From what I have read, the only "source" of how much fuel was loaded is attributed to Bloomberg as being 54 MT. The Malaysian authorities if I'm correct have only said something along the lines of "sufficient for Beijing plus some reserves"


There were 227 passengers on board which included 4 or 5 (don't have the exact number) of standby passengers because of "no shows".


As the aircraft was not fully loaded with passengers - I think I've read there were 50 plus spare seats - I'm curious as to why the standby passengers were presumably only allowed on because of the "no shows".


Does this mean the fuel capacity vs payload was the governing factor?


Point of my question is to do with the possible range of MH370. One of the early posts in this thread suggested that the plane could have been tankering fuel and carrying way over the amount needed for "Beijing plus reserve". If it was carrying a large amount of extra fuel then the maximum range would be affected. The standby passenger issue seems to contradict this theory though.
The questions you ask are all easily answered by some simple research, even if you are unfamiliar with the a/c and have no flying experience.
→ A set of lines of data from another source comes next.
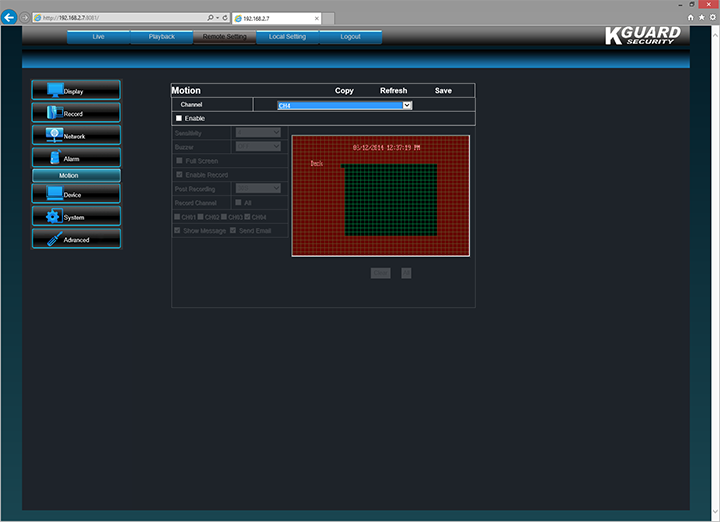The height and width of the screenshot is (522, 720).
Task: Expand the Sensitivity dropdown
Action: [257, 132]
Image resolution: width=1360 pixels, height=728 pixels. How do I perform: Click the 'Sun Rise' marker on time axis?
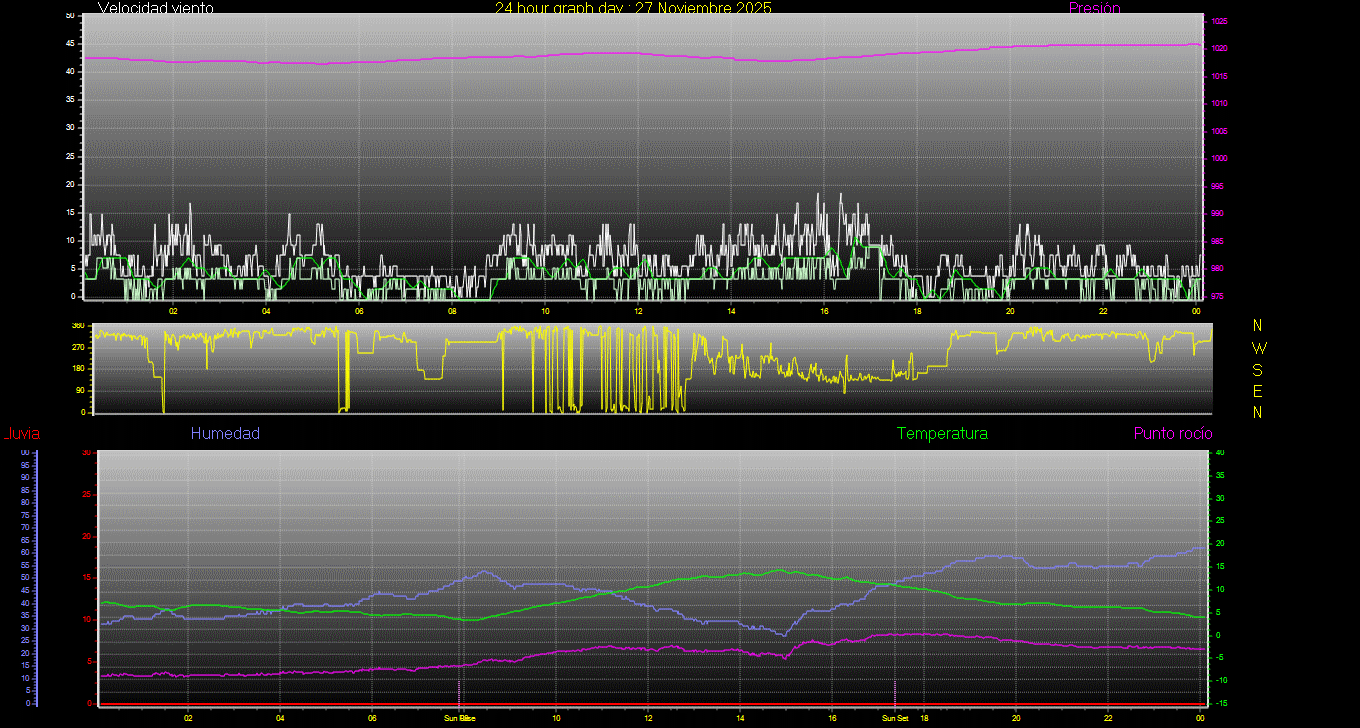460,718
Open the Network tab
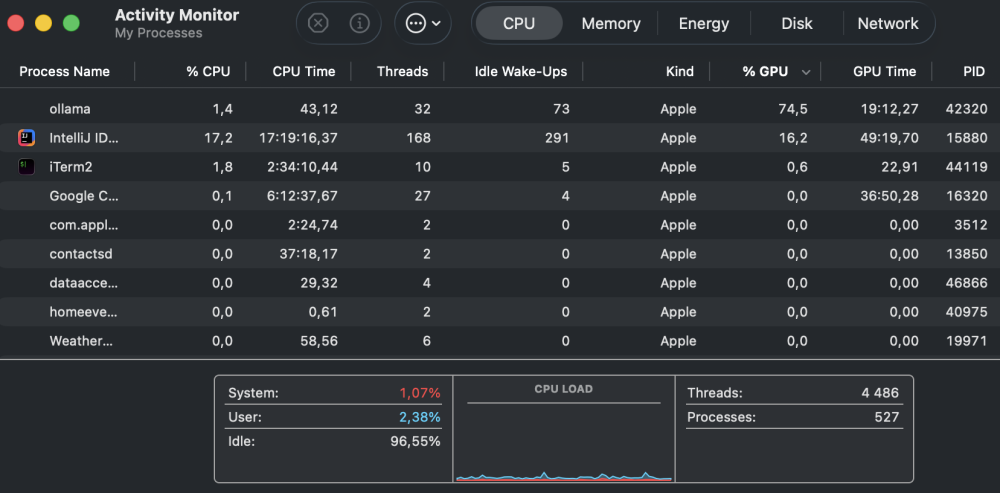1000x493 pixels. click(x=888, y=24)
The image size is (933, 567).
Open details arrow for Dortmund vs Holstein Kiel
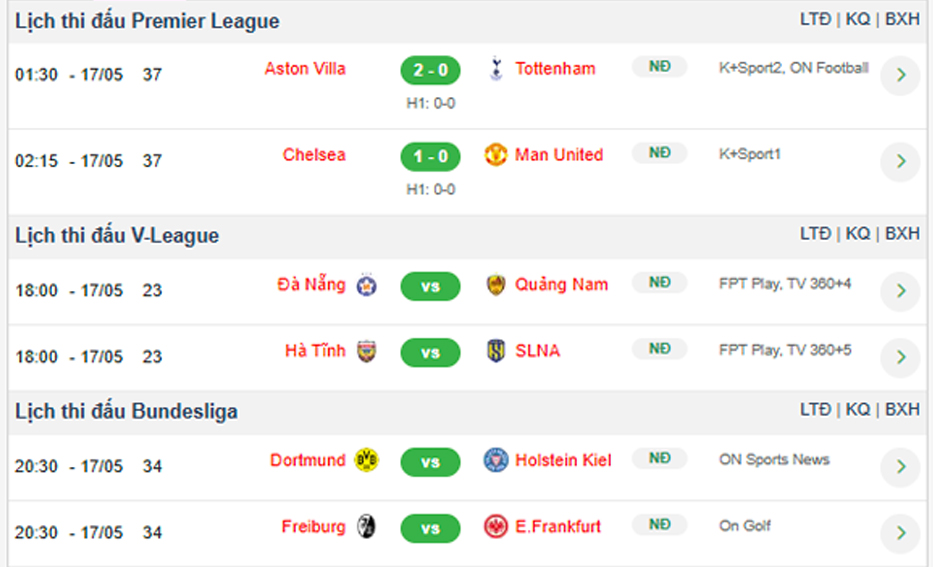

The 777-200ER can hold approx 120MT +/- of avgas.
The 54MT on board was sufficient for the mission + alternate with a bit to spare.
The 777 burns approx 6.5-6.7MT an hour in the cruise.
Empty weight is approx 140MT
Max T/O weight is approx 295-298MT
300 pax and bags approx 30MT

I have no idea how much freight was uplifted but simple math tells you they could have loaded a lot of lead ingots and still been under MTOW.

On ultra long haul there is obviously a trade-off between pax/frt and fuel but for a flight of this duration there is none.

The standby pax argument is a red herring.